= Beginning of Section =

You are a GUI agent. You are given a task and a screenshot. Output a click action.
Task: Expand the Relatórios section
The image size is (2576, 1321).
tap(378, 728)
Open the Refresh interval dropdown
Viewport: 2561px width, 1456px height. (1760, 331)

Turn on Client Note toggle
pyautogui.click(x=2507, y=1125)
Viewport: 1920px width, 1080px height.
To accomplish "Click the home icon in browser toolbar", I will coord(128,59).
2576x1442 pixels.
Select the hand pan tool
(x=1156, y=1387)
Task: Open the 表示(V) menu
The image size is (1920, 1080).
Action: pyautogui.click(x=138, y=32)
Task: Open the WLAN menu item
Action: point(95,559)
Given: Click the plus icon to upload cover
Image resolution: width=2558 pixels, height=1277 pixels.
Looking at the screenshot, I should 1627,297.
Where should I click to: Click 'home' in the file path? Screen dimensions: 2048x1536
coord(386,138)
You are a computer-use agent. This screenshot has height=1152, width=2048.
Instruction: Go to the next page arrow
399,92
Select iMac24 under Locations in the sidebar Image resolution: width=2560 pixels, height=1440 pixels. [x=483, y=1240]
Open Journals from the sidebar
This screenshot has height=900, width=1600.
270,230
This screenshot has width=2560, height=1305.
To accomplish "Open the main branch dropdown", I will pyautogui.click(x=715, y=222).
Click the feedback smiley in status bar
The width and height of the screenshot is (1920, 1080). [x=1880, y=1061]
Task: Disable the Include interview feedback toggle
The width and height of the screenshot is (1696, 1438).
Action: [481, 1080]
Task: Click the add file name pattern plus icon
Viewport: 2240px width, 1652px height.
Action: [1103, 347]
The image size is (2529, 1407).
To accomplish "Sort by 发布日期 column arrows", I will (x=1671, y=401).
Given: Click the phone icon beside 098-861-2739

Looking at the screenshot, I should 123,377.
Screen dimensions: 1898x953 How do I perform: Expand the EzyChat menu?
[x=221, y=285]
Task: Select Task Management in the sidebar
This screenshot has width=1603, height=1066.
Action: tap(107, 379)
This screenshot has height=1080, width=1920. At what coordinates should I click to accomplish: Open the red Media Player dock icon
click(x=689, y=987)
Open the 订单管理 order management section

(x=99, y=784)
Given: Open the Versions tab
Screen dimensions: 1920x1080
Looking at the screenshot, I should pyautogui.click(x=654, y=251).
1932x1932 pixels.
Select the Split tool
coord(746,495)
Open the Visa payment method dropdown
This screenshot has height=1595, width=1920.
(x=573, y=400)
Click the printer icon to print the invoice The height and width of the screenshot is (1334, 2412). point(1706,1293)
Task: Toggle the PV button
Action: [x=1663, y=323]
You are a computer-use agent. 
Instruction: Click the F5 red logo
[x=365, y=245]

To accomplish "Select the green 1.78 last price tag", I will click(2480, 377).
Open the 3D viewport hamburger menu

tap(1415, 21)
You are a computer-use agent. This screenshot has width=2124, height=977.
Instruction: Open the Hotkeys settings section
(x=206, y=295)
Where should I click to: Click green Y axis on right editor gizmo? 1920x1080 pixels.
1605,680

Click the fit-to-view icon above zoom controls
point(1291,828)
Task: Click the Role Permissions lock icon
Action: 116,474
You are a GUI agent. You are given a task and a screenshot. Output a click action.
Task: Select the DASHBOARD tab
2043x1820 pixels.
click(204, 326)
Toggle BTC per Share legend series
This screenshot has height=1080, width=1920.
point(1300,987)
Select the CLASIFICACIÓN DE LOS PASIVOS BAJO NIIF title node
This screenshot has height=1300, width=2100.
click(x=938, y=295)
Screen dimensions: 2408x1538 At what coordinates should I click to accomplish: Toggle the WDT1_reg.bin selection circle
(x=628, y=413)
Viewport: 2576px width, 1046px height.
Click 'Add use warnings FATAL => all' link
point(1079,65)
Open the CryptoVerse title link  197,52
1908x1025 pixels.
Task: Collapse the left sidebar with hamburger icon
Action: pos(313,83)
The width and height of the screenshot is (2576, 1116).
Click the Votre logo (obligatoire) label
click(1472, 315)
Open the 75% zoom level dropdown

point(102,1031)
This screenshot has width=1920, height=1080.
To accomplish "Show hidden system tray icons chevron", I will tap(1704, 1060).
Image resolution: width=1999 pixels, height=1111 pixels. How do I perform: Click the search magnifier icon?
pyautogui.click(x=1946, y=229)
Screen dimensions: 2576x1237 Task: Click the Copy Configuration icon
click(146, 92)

= End of Section =

**Requirement**: The response has to give back every record verbatim.

**Written response**:
You are a GUI agent. You are given a task and a screenshot. Output a click action.
Task: Expand the Relatórios section
The image size is (2576, 1321).
tap(378, 728)
Open the Refresh interval dropdown
Viewport: 2561px width, 1456px height. (1760, 331)

Turn on Client Note toggle
pyautogui.click(x=2507, y=1125)
Viewport: 1920px width, 1080px height.
To accomplish "Click the home icon in browser toolbar", I will coord(128,59).
2576x1442 pixels.
Select the hand pan tool
(x=1156, y=1387)
Task: Open the 表示(V) menu
The image size is (1920, 1080).
Action: pyautogui.click(x=138, y=32)
Task: Open the WLAN menu item
Action: point(95,559)
Given: Click the plus icon to upload cover
Image resolution: width=2558 pixels, height=1277 pixels.
Looking at the screenshot, I should 1627,297.
Where should I click to: Click 'home' in the file path? Screen dimensions: 2048x1536
coord(386,138)
You are a computer-use agent. This screenshot has height=1152, width=2048.
Instruction: Go to the next page arrow
399,92
Select iMac24 under Locations in the sidebar Image resolution: width=2560 pixels, height=1440 pixels. [x=483, y=1240]
Open Journals from the sidebar
This screenshot has height=900, width=1600.
270,230
This screenshot has width=2560, height=1305.
To accomplish "Open the main branch dropdown", I will pyautogui.click(x=715, y=222).
Click the feedback smiley in status bar
The width and height of the screenshot is (1920, 1080). [x=1880, y=1061]
Task: Disable the Include interview feedback toggle
The width and height of the screenshot is (1696, 1438).
Action: [481, 1080]
Task: Click the add file name pattern plus icon
Viewport: 2240px width, 1652px height.
Action: [1103, 347]
The image size is (2529, 1407).
To accomplish "Sort by 发布日期 column arrows", I will (x=1671, y=401).
Given: Click the phone icon beside 098-861-2739

Looking at the screenshot, I should 123,377.
Screen dimensions: 1898x953 How do I perform: Expand the EzyChat menu?
[x=221, y=285]
Task: Select Task Management in the sidebar
This screenshot has width=1603, height=1066.
Action: tap(107, 379)
This screenshot has height=1080, width=1920. At what coordinates should I click to accomplish: Open the red Media Player dock icon
click(x=689, y=987)
Open the 订单管理 order management section

(x=99, y=784)
Given: Open the Versions tab
Screen dimensions: 1920x1080
Looking at the screenshot, I should pyautogui.click(x=654, y=251).
1932x1932 pixels.
Select the Split tool
coord(746,495)
Open the Visa payment method dropdown
This screenshot has height=1595, width=1920.
(x=573, y=400)
Click the printer icon to print the invoice The height and width of the screenshot is (1334, 2412). point(1706,1293)
Task: Toggle the PV button
Action: [x=1663, y=323]
You are a computer-use agent. 
Instruction: Click the F5 red logo
[x=365, y=245]

To accomplish "Select the green 1.78 last price tag", I will click(2480, 377).
Open the 3D viewport hamburger menu

tap(1415, 21)
You are a computer-use agent. This screenshot has width=2124, height=977.
Instruction: Open the Hotkeys settings section
(x=206, y=295)
Where should I click to: Click green Y axis on right editor gizmo? 1920x1080 pixels.
1605,680

Click the fit-to-view icon above zoom controls
point(1291,828)
Task: Click the Role Permissions lock icon
Action: 116,474
You are a GUI agent. You are given a task and a screenshot. Output a click action.
Task: Select the DASHBOARD tab
2043x1820 pixels.
click(204, 326)
Toggle BTC per Share legend series
This screenshot has height=1080, width=1920.
point(1300,987)
Select the CLASIFICACIÓN DE LOS PASIVOS BAJO NIIF title node
This screenshot has height=1300, width=2100.
click(x=938, y=295)
Screen dimensions: 2408x1538 At what coordinates should I click to accomplish: Toggle the WDT1_reg.bin selection circle
(x=628, y=413)
Viewport: 2576px width, 1046px height.
Click 'Add use warnings FATAL => all' link
point(1079,65)
Open the CryptoVerse title link  197,52
1908x1025 pixels.
Task: Collapse the left sidebar with hamburger icon
Action: pos(313,83)
The width and height of the screenshot is (2576, 1116).
Click the Votre logo (obligatoire) label
click(1472, 315)
Open the 75% zoom level dropdown

point(102,1031)
This screenshot has width=1920, height=1080.
To accomplish "Show hidden system tray icons chevron", I will tap(1704, 1060).
Image resolution: width=1999 pixels, height=1111 pixels. How do I perform: Click the search magnifier icon?
pyautogui.click(x=1946, y=229)
Screen dimensions: 2576x1237 Task: Click the Copy Configuration icon
click(146, 92)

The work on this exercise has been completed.